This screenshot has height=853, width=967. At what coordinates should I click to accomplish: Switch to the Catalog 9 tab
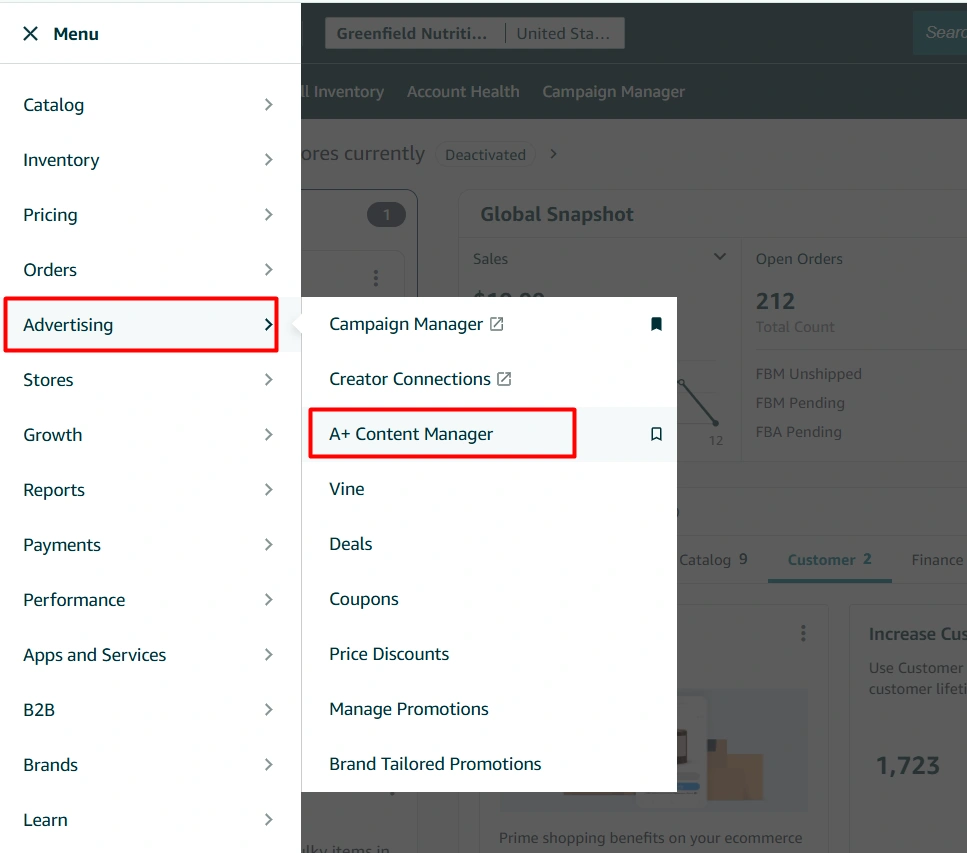713,560
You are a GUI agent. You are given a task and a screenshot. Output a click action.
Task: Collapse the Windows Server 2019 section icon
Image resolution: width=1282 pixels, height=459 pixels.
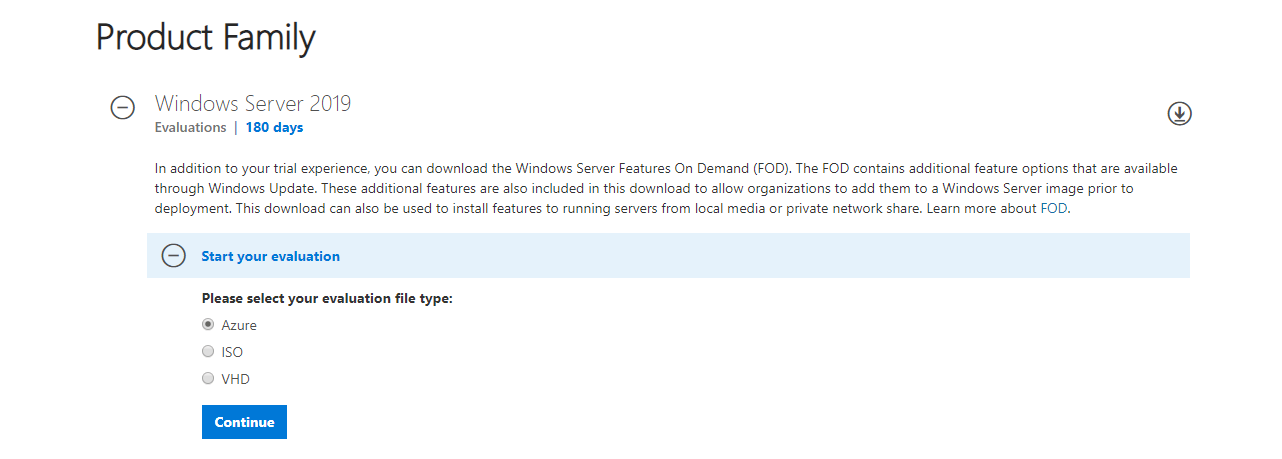(122, 108)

§ §

__TASK BRIEF__. Render the material above as a CSV with two columns, headed text and answer. Give each piece of text and its answer one row, put each field in quotes with line breaks turned into spaces, and leave the pictures out.

__WORKED SOLUTION__.
text,answer
"This screenshot has height=853, width=967. At what coordinates should I click to accomplish: Switch to the Catalog 9 tab","713,560"
"You are a GUI agent. You are given a task and a screenshot. Output a click action. Task: Collapse the Windows Server 2019 section icon Image resolution: width=1282 pixels, height=459 pixels.","(122, 108)"